K: It was a very big change as an organization working entirely on the ground. And specifically with communities where they don’t have access to tech, how do we continue to involve them? 

In certain communities where it is safe to go out, members have continued their work, but we had to devise new ways of communication. Our webinars definitely helped out and we covered a range of topics, from diversity conservation, desertification, nuclear disarmament, interfaith, harmony, sanitation, children’s rights, and all of these other dialogues that have really helped to get the tools to create this new normal.

I consider ourselves to be very fortunate that we were able to switch to online almost immediately. I wouldn’t say that it has not been hard of course, but it’s been a different way of reaching out and I’m glad that we were able to adapt in that way. 

 

D: Are you confident that the Biden administration could make significant change? And in a broader sense also what can leaders and politicians can do to help the climate change crisis?

K: Biden signed the executive order for rejoining the Paris agreement, and while I think that is a huge step, policy is one thing but implementing that policy at the ground level is a totally different thing. That’s where you need all sections of society to work together. So while the new US administration provides us hope in not just in climate, but in other areas of work as well. 

I have hope, I’m an optimist, so I do have hope for all of these countries creating a better world. But I think that now it’s time to focus on what is being done at the ground level. With the signing of such policies and the passing of such bills, it’s very easy to become complacent and say “The government is doing it so I don’t have to do anything anymore.” That is not true. It is now on us even more so to continue to act and probably do even more to ensure that these policies are implemented at the ground level. 

So I think it’s a positive start, but I think that it’s definitely not the end of the journey, we have to work on implementing these policies at the ground level. 

 

D: Who or what were your influences growing up?

K: I’d say my parents were definitely my biggest influence. I grew up in a household of empathy and love for the society and environment. I remember my parents going out every weekend to distribute food and clothes to the underprivileged. I always thought that this was normal, but then I realized it wasn’t. 

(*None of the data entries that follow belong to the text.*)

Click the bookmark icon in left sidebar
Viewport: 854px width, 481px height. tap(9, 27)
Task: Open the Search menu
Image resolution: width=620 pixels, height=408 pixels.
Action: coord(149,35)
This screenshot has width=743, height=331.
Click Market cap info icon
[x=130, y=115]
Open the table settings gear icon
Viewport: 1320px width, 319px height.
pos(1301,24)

I wanted and still want to be exactly like [my mother] because she, for me, is the embodiment of someone who has literally achieved and always fought for what is right. 

 

D: What are you looking forward to this year?

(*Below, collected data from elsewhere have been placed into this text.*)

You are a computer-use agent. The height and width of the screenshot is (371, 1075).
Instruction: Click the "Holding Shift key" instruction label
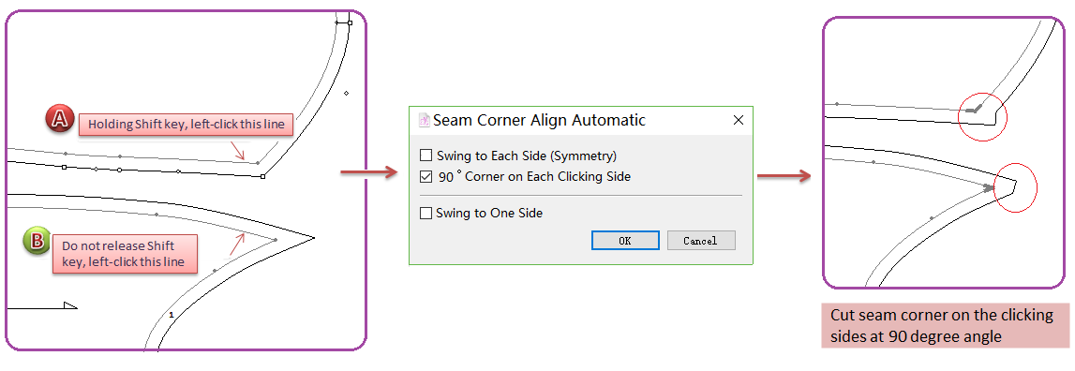click(187, 124)
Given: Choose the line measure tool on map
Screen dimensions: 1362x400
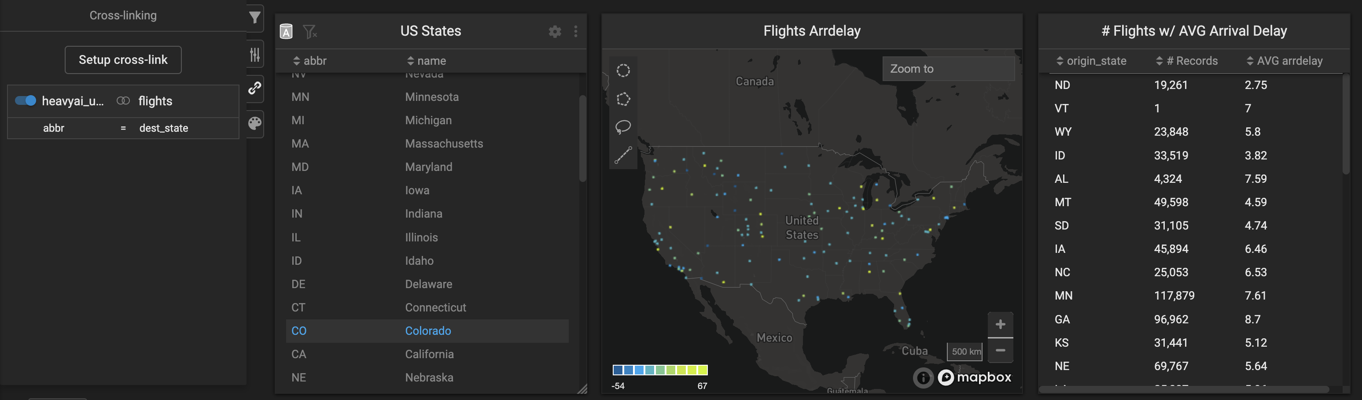Looking at the screenshot, I should (623, 155).
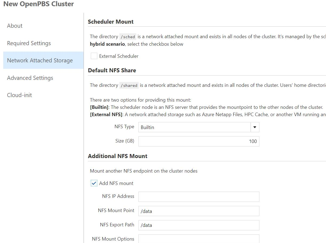Click the New OpenPBS Cluster title
The image size is (326, 243).
tap(38, 4)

K: There’s a lot I’m looking forward to this year. I am looking forward to the vaccine reaching every part of the world, especially marginalized communities. There is a problem where the rich and the elite countries are taking the vaccines, whereas there are people who are left behind and more vulnerable. That’s probably the thing that foremost we need to address. 

I also am looking forward to 2021 being the year of the new normal, where we create harmony amongst our economy, our society, and our environment. Where we understand that we as human beings are part of the environment, we’re not separate. And the continued advocacy, despite the pandemic really gives me hope. 

 

D: What are your hobbies and what do you like to do in your free time?

K: I am an avid reader, I am a musician, so I sing, I play the piano, guitar, and drums. I’m into art, drawing and painting, and sports. The best part is that all of these things I get to do in my work with Green Hope. For instance, Green Hope has a band, so I compose songs for our band. We beatbox, rap, play different instruments, and that for me is a wonderful way to mix all of my realms together.